03/20/2026
🐟 Our Voice in Salmon Management Planning
Each year, member organizations of the Marine Conservation Caucus come together to provide detailed feedback on Canada's salmon fisheries management plans — this year we're building on previous conservation successes, while responding to familiar threats. Currently, SkeenaWild Conservation Trust, Raincoast Conservation Foundation, Watershed Watch, Coastal Rivers Conservancy, and Wild Salmon Centre Canada are developing comprehensive recommendations in response to DFO's draft 2026/27 Northern and Southern Salmon Integrated Fisheries Management Plans.
Here's what we're working on with our trusted partners.
⚠️ Stronger protection for endangered Steelhead — Thompson Steelhead should have been listed as Endangered years ago. With a return of fewer than 20 individuals, we're demanding DFO either expand fishing closures or accept the reality that these fish require legal protection under the Species At Risk Act.

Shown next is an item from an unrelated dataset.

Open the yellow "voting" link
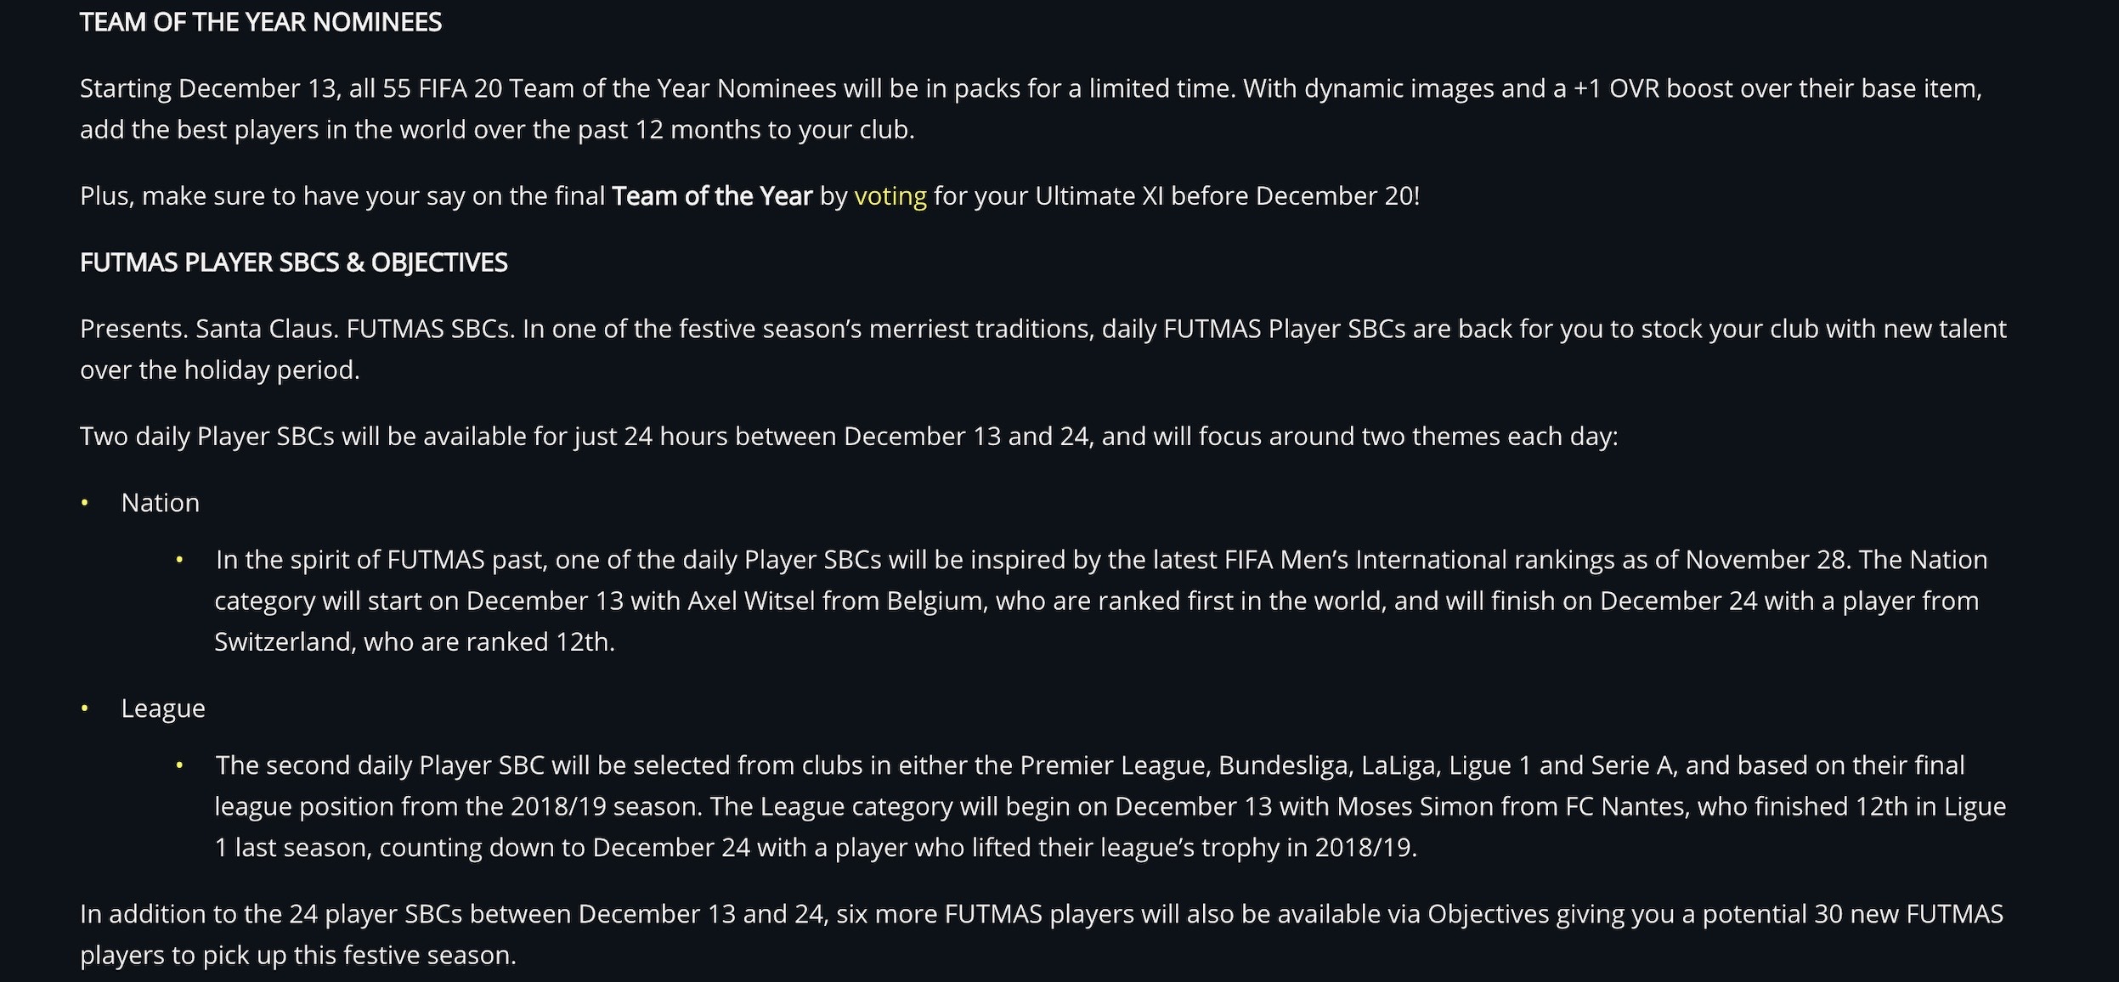This screenshot has height=982, width=2119. (x=890, y=196)
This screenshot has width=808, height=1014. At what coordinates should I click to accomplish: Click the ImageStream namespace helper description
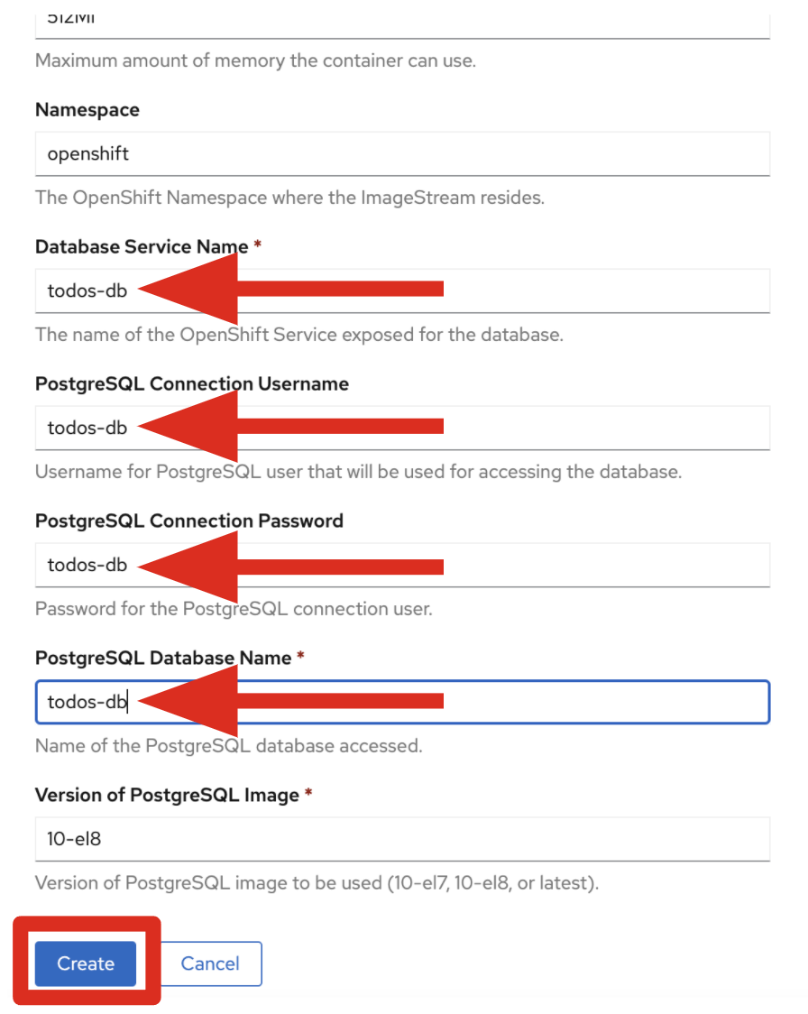[289, 198]
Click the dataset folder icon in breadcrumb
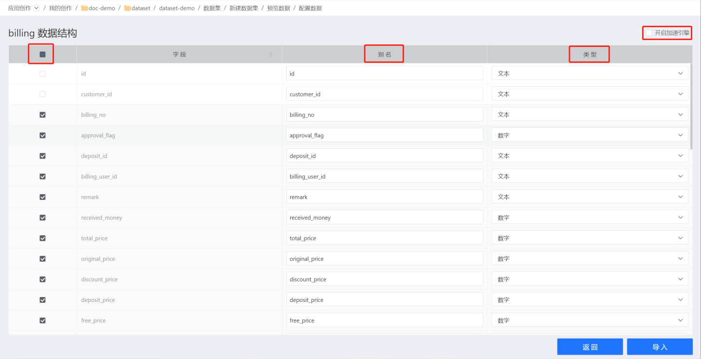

📉 Sustainable access to sockeye — Sockeye returns this year look very promising — and we want to see that abundance put to good use. We believe selective fishing and strong monitoring are the path to more openings, not fewer. We'll continue urging DFO to resist premature reopenings and instead build the monitoring, terminal fishing opportunities, and selective gear requirements that earn broad support when abundance allows.
📊 Improved catch monitoring and transparency — With budget cuts on top of inadequate monitoring, the core work that makes fisheries management possible is at risk. Conservation can't happen without honest science, transparent data, and management that puts fish first.
🐟 Managing Chinook for Everyone — Marine recreational fisheries, which are always open somewhere, dominate chinook harvests. Meanwhile inland fishing communities who steward these fish are almost always shut out. This is especially troubling because so many chinook needlessly die due to regulations requiring the release of unmarked fish. We're advocating for fairer access and better regulations that conserve more chinook, while ensuring we meet our obligations under the Pacific Salmon Treaty, and protect prey-availability for Southern Resident Killer Whales.
🎣 A win for precautionary management — DFO took the coho crisis seriously and prioritized rebuilding over decades. We're excited to help develop new fishing plans that provide opportunities coho anglers haven't seen in a generation, and we're thankful for proposed new gear restrictions (like smaller hooks) that make recreational fishing more sustainable.
We'll submit this year's feedback shortly. In the meantime, our feedback last year provides a sense of what's involved and how seriously we take our role as a conservation stakeholder.
You can read our 2025 feedback here: https://www.mccpacific.org/2025/08/mcc-feedback-on-the-2025-26-salmon-ifmp/
Conservation can't happen without honest science, transparent data, and management that puts fish first. We'll keep showing up at the table to make that case.